The B extension has PCNT, while the V extension has an instruction called VMPOPC, where "POPC" also stands for population count.
The B extension has ANDC, while the V extension has VMANDNOT and VMORNOT.
For the examples above, one or the other extension (or both) must be changed to avoid gratuitous inconsistencies.
Furthermore, the B extension has CMOV, while the V extension has VMERGE that performs the same function element-wise for vectors. (My preference would be to have SELECT and VSELECT, or SEL and VSEL, but if those are impossible, I propose renaming CMOV as MERGE.)
Finally, the B extension has BEXT which operates on bits, while the V extension has VCOMPRESS that performs the same function on vector elements.

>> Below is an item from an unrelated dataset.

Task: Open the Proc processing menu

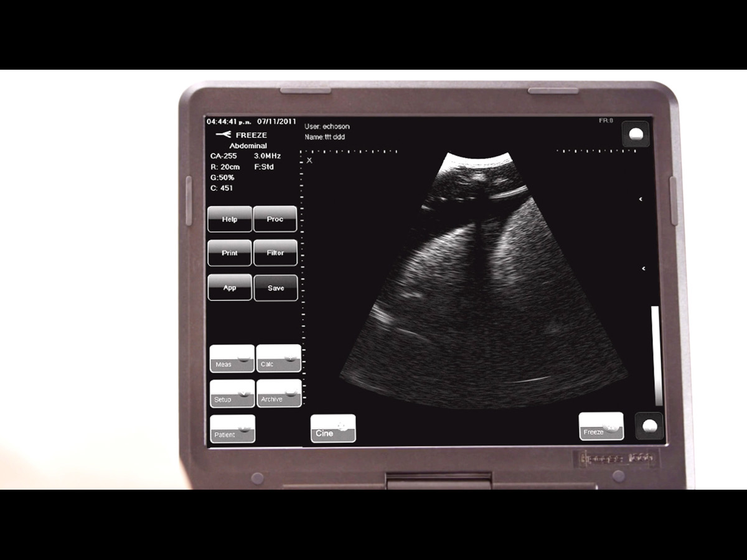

One of the frequently asked questions listed in the document is:
Do we really need all the *W opcodes for 32 bit ops on RV64?
In my opinion, the only *W instructions in the B extension that might have significant value are the rotate instructions, RORW, ROLW, RORIW, and maybe PACKW. To help decide, the document proposes running "proper experiments with compilers that support those instructions". That would be ideal of course, but I'm skeptical the community will wait on the B extension long enough for that to happen. (Plus it's not exactly easy to set up unbiased experiments for these kinds of specialized features.)
In the meantime, I'd like to point out that most of the proposed *W instructions can be substituted by a sequence of only 2 or 3 other instructions. The following are believed to be equivalent sequences (not always unique):
CLZW rd,rs
SLOI rd,rs,32
CLZ rd,rd
CTZW rd,rs
LI temp,-1
PACK rd,temp,rs
CTZ rd,rd
PCNTW rd,rs
PACK rd,zero,rs
PCNT rd,rd
SLOIW rd,rs1,i
SLOI rd,rs1,i
SEXT.W rd,rd
SLOW rd,rs1,rs2
ANDI temp,rs2,31
SLO rd,rs1,temp
SEXT.W rd,rd
SROIW rd,rs1,i
If i > 0:
SLLI rd,rs1,32
SROI rd,rd,(i+32)
If i = 0:
SEXT.W rd.rs1
SROW rd,rs1,rs2
NOT temp,rs1
SRLW rd,temp,rs2
NOT rd,rd
GREVIW rd,rs1,i
GREVI rd,rs1,i
SEXT.W rd,rd
GREVW rd,rs1,rs2
ANDI temp,rs2,31
GREV rd,rs1,temp
SEXT.W rd,rd
SHFLIW rd,rs1,i
SHFLI rd,rs1,i
SEXT.W rd,rd
SHFLW rd,rs1,rs2
ANDI temp,rs2,15
SHFL rd,rs1,temp
SEXT.W rd,rd
UNSHFLIW rd,rs1,i
UNSHFLI rd,rs1,i
SEXT.W rd,rd
UNSHFLW rd,rs1,rs2
ANDI temp,rs2,15
UNSHFL rd,rs1,temp
SEXT.W rd,rd
BEXTW rd,rs1,rs2
If rs2 is a known constant, rs2[63:32] = 0, and at least one bit in rs2[31:0] is a zero (very likely):
BEXT rd,rs1,rs2
If rs2 is a known constant, rs2[63:32] != 0 (unlikely), and at least one bit in rs2[31:0] is a zero:
PACK temp,zero,rs2
BEXT rd,rs1,temp
If rs2 is a known constant and rs2[31:0] = 0xFFFFFFFF (unlikely):
SEXT.W rd,rs1
If rs2 is not a known constant:
PACK temp,zero,rs2
BEXT rd,rs1,temp
SEXT.W rd,rd
BDEPW rd,rs1,rs2
If rs2 is a known constant and rs2[63:31] = 0:
BDEP rd,rs1,rs2
Else:
BDEP rd,rs1,rs2
SEXT.W rd,rd
CLMULW rd,rs1,rs2
CLMUL rd,rs1,rs2
SEXT.W rd,rd
FSLW rd,rs1,rs2,rs3
PACK rd,rs3,rs1
FSL rd,rd,rs2,rd
SEXT.W rd,rd
FSRW rd,rs1,rs2,rs3
PACK rd,rs1,rs3
FSR rd,rd,rs2,rd
SEXT.W rd,rd
Note that a final SEXT.W rd,rd
can be eliminated if the rd result is known to be used only in subsequent 32-bit operations (such as SW or other *W instructions). Other optimizing tweaks are also possible, depending on the circumstance.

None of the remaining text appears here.